Cibener v. City of New York
This text of 268 A.D.2d 334 (Cibener v. City of New York) is published on Counsel Stack Legal Research, covering Appellate Division of the Supreme Court of the State of New York primary law. Counsel Stack provides free access to over 12 million legal documents including statutes, case law, regulations, and constitutions.
Opinion
—Order, Supreme Court, New York County (Richard Braun, J.), entered on or about January 26, 1999, which denied the motion by defendants-appellants for summary judgment, unanimously reversed, on the law, without costs, the motion granted, and the complaint dismissed as against those defendants. The Clerk is directed to enter judgment in favor of defendants-appellants dismissing the complaint as against them.
Plaintiff tripped and fell in a pavement depression in the north crosswalk of University Place at the intersection of 9th Street in Manhattan. A personal injury action was commenced against the City of New York in 1995, and two years later a new action was commenced against all four defendants. In April 1997, before issue was joined by the new defendants, and eight months prior to consolidation of the two actions, plaintiff filed a note of issue in the first action against the City. Appellants searched their files and failed to find any recent work orders for this location. When plaintiff’s bill of particulars failed to connect these defendants with the accident, they moved for summary judgment. Not until oral argument was the issue first raised as to the motion’s untimeliness. The motion was erroneously denied on that ground.
After joinder of issue, a party may move for summary judgment within 120 days of the filing of a note of issue, or even later upon showing of good cause (CPLR 3212 [a]). Wide latitude is afforded in finding such good cause (Goodman v Gudi, 264 AD2d 758; Rossi v Arnot Ogden Med. Ctr., 252 AD2d 778, 779). Here, such cause should have been clear—appellants were never served with the note of issue. There is no copy of the note in the record, nor has plaintiff offered any proof of its service on these new defendants (see, CPLR 3402 [b]). A note of issue signals readiness to proceed to trial, and is usually accompanied by such a certificate.

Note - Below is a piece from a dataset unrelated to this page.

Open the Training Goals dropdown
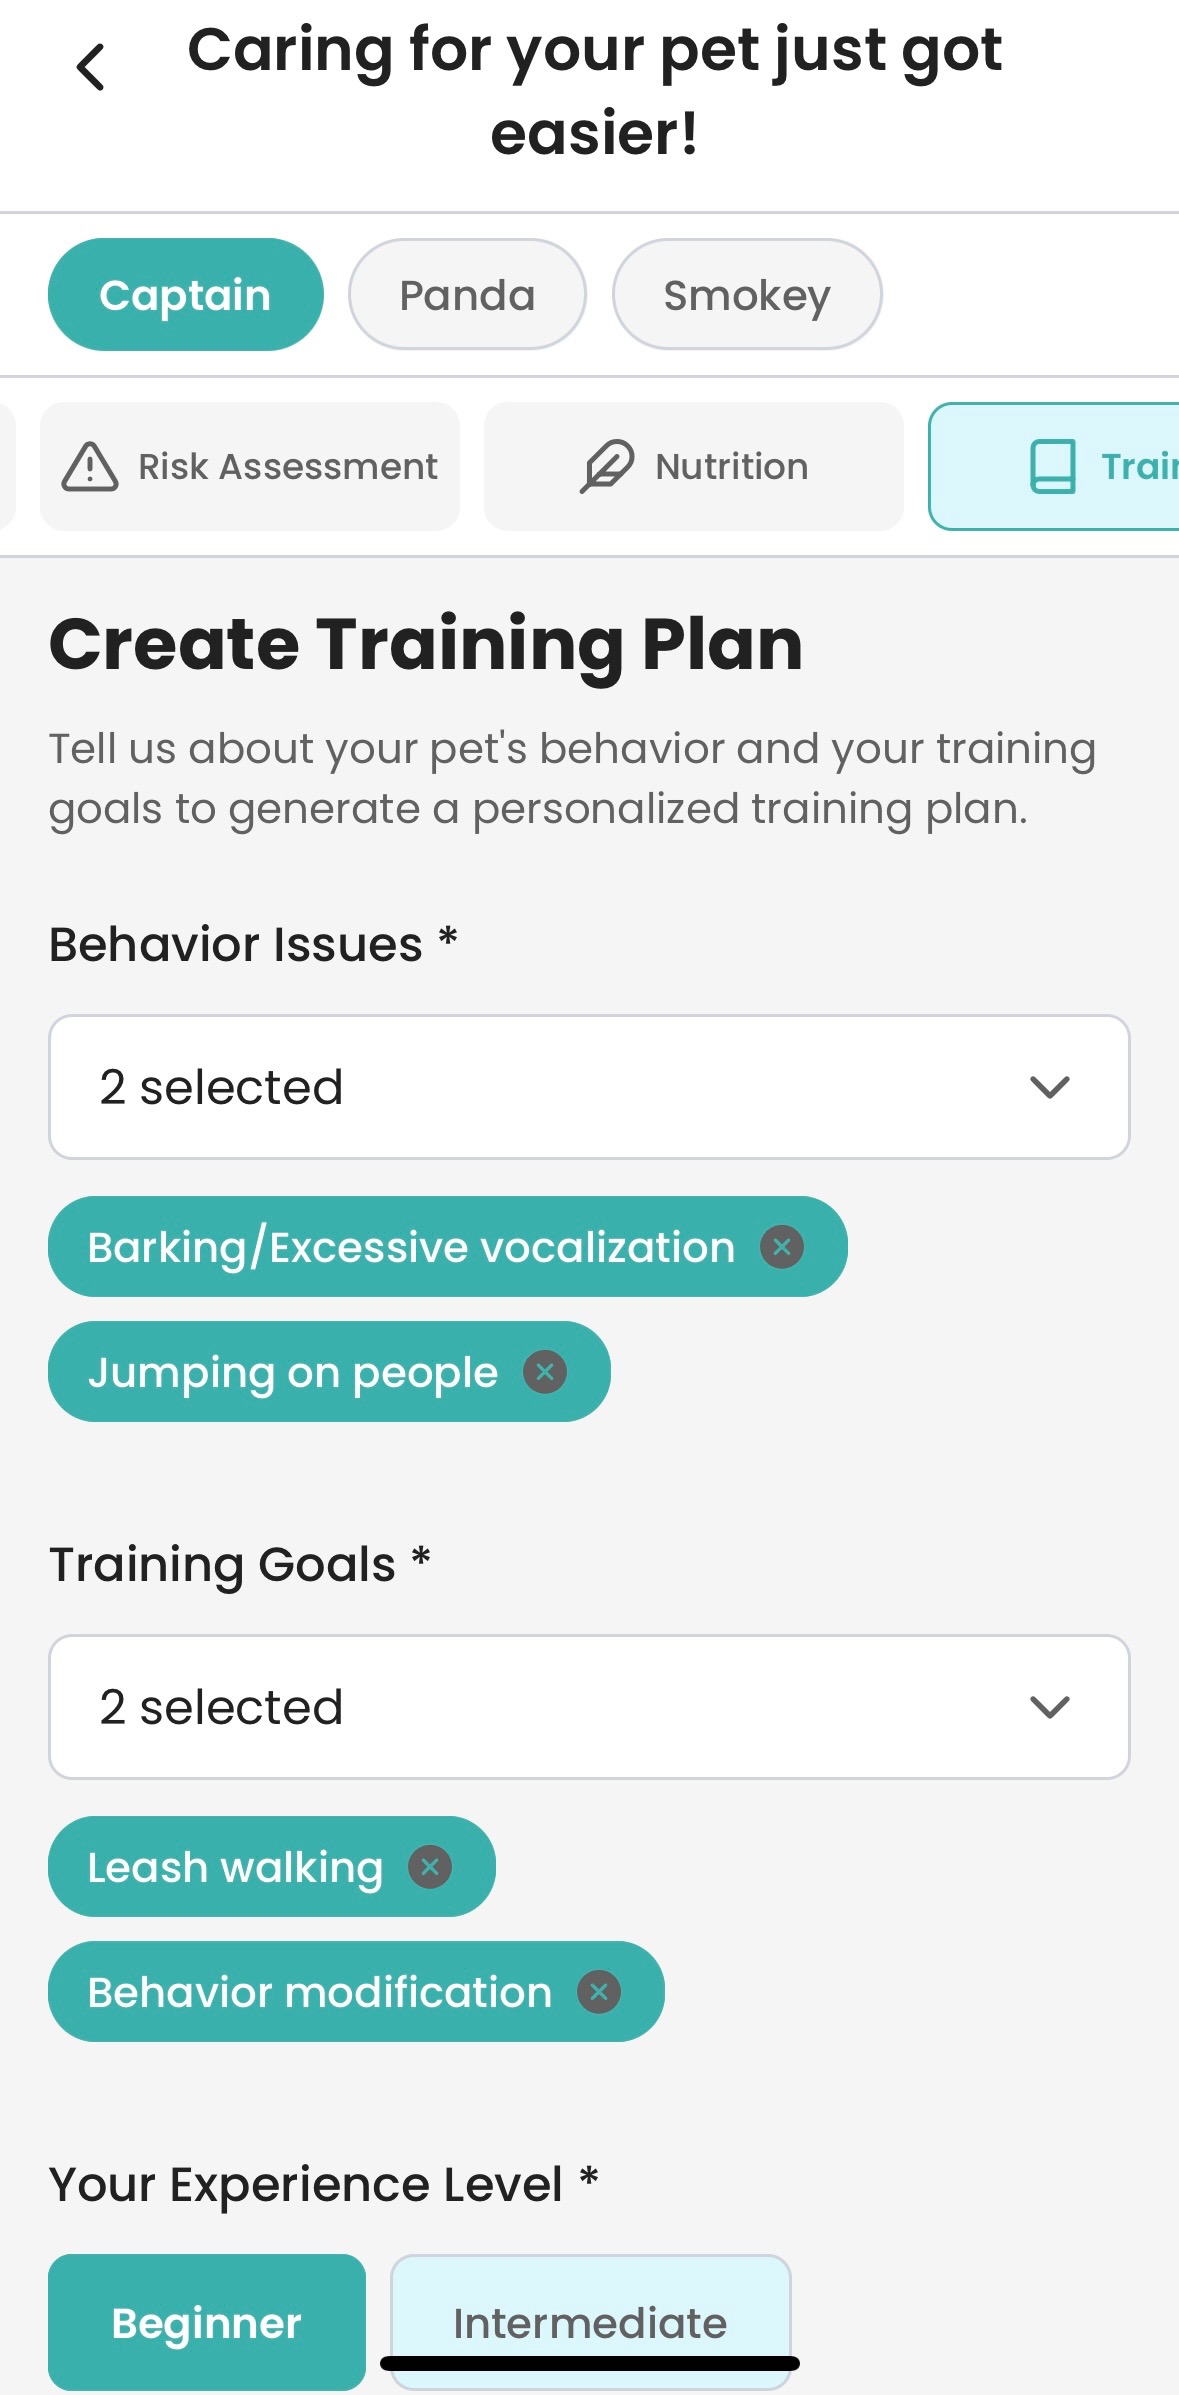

Clearly, such certification would have been premature before the new defendants had an opportunity for discovery.
As to the merits, the record reveals no indication that the appellants had performed or ordered any excavation or road work at or under the accident site within four years prior to the injury, nor did appellants’ search of their files yield any such information. Without some evidence of their proximate cause of plaintiff’s injury, these defendants are entitled to sum[335]*335mary judgment (Ellis v County of Albany, 205 AD2d 1005, 1007-1008). Concur—Sullivan, J. P., Rosenberger, Tom, Mazzarelli and Wallach, JJ.
Con Edison’s separate motion for summary judgment was denied for similar reason, but that defendant has not appealed.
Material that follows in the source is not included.